S’en préoccuper est d’autant plus important que des études ont mis en évidence un lien avec le risque suicidaire chez des patients présentant des maladies psychiatriques. C’est aussi le sommeil dans son ensemble qui est devenu source d’inquiétude, rappelle Lampros Perogamvros. «Nous sommes en dette chronique de sommeil, à cause des appareils électroniques, du stress au travail, des mauvaises nouvelles de l’actualité, etc. Or, le sommeil est une fonction très importante pour le bien-être et nous devrions le protéger.» MM

«Les patients perdent la peur d’aller dormir»
Geoffroy Solelhac, chef de clinique en Médecine du sommeil au C H U V
Rêves et cauchemars
Nous rêvons tous, même si nous ne nous en souvenons pas toujours. Pourquoi rêvons-nous? Il n’y a pas (encore) de réponse unique. «Une hypothèse est que le rêve régule les émotions», explique Geoffroy Solelhac. Les rêves permettraient de fixer les souvenirs, mais aussi, selon une étude japonaise, d’éliminer un tropplein d’informations! «Dans leur contenu , ils conservent souvent une partie en lien avec la réalité, avec ce qui a été vécu précédemment», ajoute le médecin.

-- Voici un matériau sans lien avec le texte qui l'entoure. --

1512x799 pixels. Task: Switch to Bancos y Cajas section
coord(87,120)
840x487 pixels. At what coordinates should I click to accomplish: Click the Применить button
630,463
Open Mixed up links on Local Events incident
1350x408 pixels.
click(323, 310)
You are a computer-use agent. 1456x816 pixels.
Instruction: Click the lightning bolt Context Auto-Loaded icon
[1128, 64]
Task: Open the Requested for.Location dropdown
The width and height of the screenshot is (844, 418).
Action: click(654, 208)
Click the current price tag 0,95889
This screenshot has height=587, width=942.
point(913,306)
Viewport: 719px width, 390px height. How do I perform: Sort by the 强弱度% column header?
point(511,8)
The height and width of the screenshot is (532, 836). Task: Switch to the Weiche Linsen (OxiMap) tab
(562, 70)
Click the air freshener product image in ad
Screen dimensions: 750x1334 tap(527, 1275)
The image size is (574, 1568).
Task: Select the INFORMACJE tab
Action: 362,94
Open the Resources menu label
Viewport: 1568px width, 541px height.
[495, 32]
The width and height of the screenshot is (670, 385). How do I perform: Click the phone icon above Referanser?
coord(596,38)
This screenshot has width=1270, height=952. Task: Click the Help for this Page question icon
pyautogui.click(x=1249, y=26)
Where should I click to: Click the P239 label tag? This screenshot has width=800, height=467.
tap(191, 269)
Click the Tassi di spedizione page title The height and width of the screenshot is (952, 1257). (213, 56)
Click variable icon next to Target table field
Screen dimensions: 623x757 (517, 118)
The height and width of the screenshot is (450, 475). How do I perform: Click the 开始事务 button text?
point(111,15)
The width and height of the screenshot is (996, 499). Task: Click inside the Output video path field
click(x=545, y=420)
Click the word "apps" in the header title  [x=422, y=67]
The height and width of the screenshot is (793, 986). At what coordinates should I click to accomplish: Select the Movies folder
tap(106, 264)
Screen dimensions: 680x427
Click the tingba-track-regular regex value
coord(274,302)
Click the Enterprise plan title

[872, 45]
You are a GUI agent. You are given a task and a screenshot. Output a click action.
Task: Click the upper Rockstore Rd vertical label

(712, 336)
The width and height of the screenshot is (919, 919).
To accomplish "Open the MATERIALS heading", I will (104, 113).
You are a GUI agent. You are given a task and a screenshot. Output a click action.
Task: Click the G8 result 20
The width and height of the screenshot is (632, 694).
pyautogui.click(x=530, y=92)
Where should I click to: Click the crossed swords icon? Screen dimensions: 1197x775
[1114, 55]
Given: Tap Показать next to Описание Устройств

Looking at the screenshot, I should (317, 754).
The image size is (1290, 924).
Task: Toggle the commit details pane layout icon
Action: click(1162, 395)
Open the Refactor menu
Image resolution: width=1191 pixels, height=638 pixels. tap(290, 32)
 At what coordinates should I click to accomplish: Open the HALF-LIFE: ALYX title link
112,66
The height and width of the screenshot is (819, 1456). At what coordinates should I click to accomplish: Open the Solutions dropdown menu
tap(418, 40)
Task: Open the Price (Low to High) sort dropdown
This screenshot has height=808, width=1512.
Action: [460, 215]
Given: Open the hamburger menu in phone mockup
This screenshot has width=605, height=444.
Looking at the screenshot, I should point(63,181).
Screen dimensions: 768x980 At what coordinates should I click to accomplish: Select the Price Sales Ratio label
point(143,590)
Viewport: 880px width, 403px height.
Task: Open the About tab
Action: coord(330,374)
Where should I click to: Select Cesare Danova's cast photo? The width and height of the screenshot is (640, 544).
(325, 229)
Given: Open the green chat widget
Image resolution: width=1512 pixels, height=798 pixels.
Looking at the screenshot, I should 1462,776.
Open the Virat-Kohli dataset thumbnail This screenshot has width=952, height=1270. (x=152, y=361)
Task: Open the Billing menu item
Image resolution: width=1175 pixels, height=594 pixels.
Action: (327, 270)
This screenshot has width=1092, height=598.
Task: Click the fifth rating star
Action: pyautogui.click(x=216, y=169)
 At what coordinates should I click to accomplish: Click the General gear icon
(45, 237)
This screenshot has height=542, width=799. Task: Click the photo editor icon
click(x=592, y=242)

Les cauchemars – à ne pas confondre avec les terreurs nocturnes touchant surtout les enfants – ne sont pas graves s’ils sont occasionnels. Survenant la plupart du temps, comme le rêve, dans les phases de sommeil dit «paradoxal» (le cerveau est en activité pendant le sommeil), ils peuvent avoir de nombreuses causes – fortes émotions, stress, anxiété, mais aussi médicaments, repas copieux ou arrosés ou mal-être dont on n’a pas encore conscience. Ils peuvent donc avoir une fonction d’alerte bénéfique.